* Extract provided *

_ _ _ _

The EPS is in the process of determining the locations of the eLearning Centers. There will be several of them throughout the city, but not at every school in the district. For staffing and operational purposes, larger spaces such as gymnasiums and cafeterias are likely to be utilized, as well as the former Pope John High School. Space and safety guidelines will limit the number of spots the district can offer in its eLearning Centers. An online registration process will be available to families beginning next week.

The Superintendent and the Mayor both stressed that the eLearning Centers will operate under strict safety guidelines. This means that students and staff will have to wear face coverings, and six feet of social distancing will be maintained at all times. To help best facilitate social distancing, the district is likely to use larger spaces, such as gymnasiums and cafeterias, to set up desks for students to use.

In addition, parents and caregivers are strongly encouraged to screen their student(s) for any COVID-19 symptoms before sending them to an eLearning Center. Students should stay at home if they exhibit or experience any of the following:

• Fever (100.4° Fahrenheit or higher), chills, or shaking chills

• Cough (not due to other known cause, such as chronic cough)

• Difficulty breathing or shortness of breath

• New loss of taste or smell

• Sore throat

• Headache when in combination with other symptoms

• Muscle aches or body aches

• Nausea, vomiting, or diarrhea

• Fatigue, when in combination with other symptoms

• Nasal congestion or runny nose (not due to other known causes, such as allergies) when in combination with other symptoms

Since the outbreak of the pandemic, the city and the EPS have worked together to successfully serve Everett families. From promoting and facilitating food distribution to organizing Everett High School’s massive drive-through graduation celebration in June, the partnership has flourished. The city helped the district with its extensive Tech to Go initiative, specifically by facilitating the use of the parking lot across from the Encore Boston Harbor Resort for families to drive up and pick up Chromebooks. More recently, city officials were quick to identify and offer the use of Pope John High School for eLearning. 

Additionally, several representatives of city government served on the EPS School Reopening Steering Committee and/or the four subcommittees whose work provided the foundation for the district’s official reopening plan, which has been approved by the School Committee and the Massachusetts Department of Elementary and Secondary Education.

_ _ _ _

* Dataset excerpts *
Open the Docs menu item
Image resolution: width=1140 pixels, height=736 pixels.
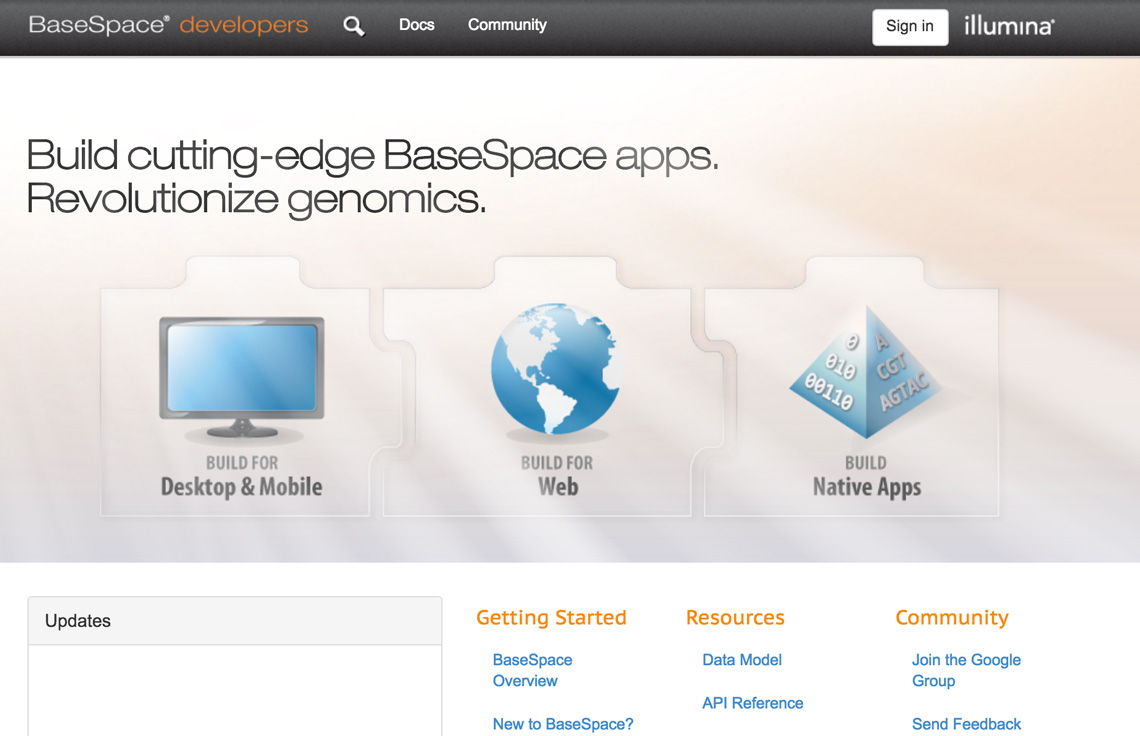pyautogui.click(x=416, y=25)
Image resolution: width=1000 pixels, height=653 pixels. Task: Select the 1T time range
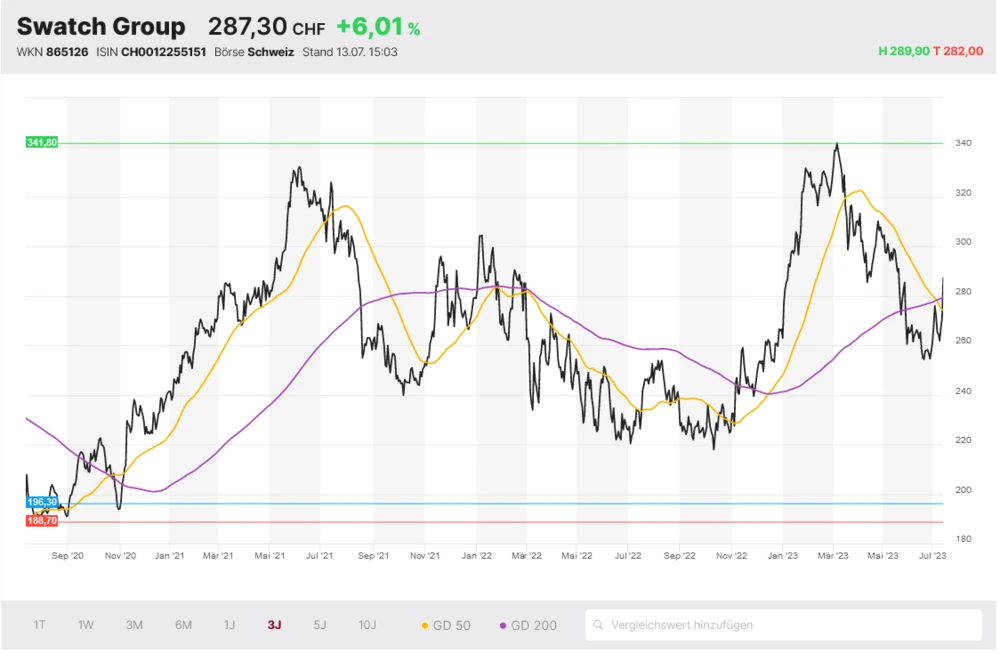click(x=39, y=626)
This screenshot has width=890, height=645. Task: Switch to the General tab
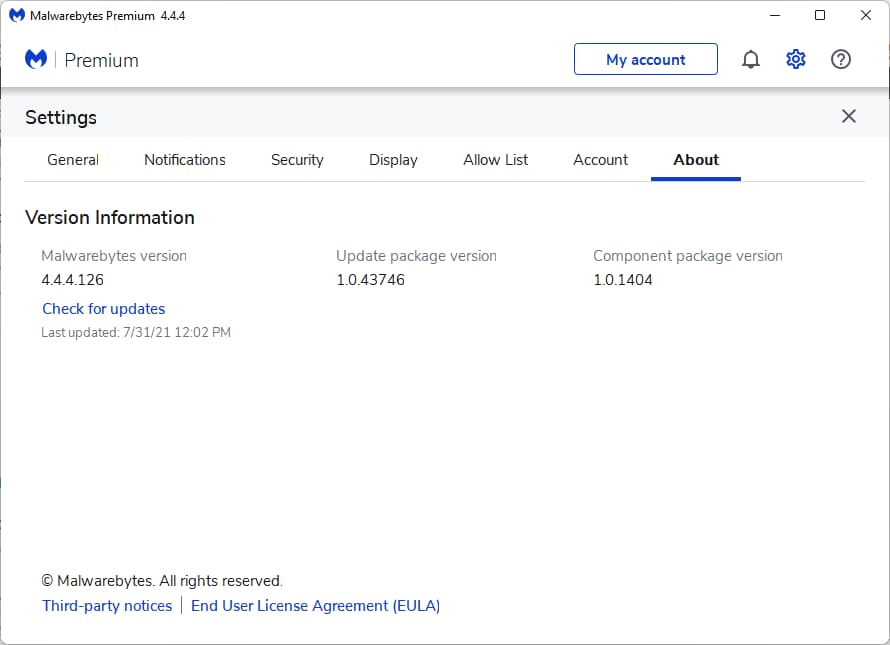pos(72,159)
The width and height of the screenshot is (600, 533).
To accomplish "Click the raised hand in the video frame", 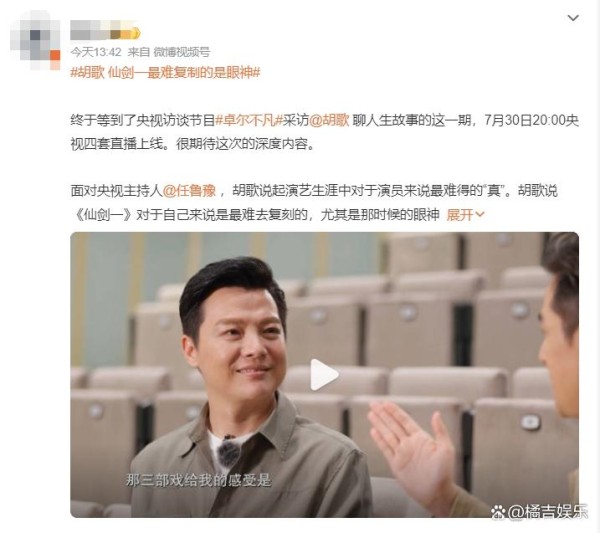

_ _ _ _

* Set of tasks *
1 – Summarize the text on Everett's eLearning Centers in two sentences.
2 – In one or two sentences, explain why the text on Everett's eLearning Centers says the district is likely to use larger spaces such as gymnasiums and cafeterias.

* Set of answers *
1 – The EPS is choosing locations for several eLearning Centers across the city, likely in larger spaces such as gymnasiums, cafeterias, and the former Pope John High School, with a limited number of spots and online registration opening next week. The centers will require face coverings and six feet of social distancing, families are urged to screen students for COVID-19 symptoms, and the city and the EPS have worked closely together throughout the pandemic.

2 – The text says these larger spaces are likely to be used for staffing and operational purposes. They also help the district best facilitate social distancing, because desks for students can be set up in them.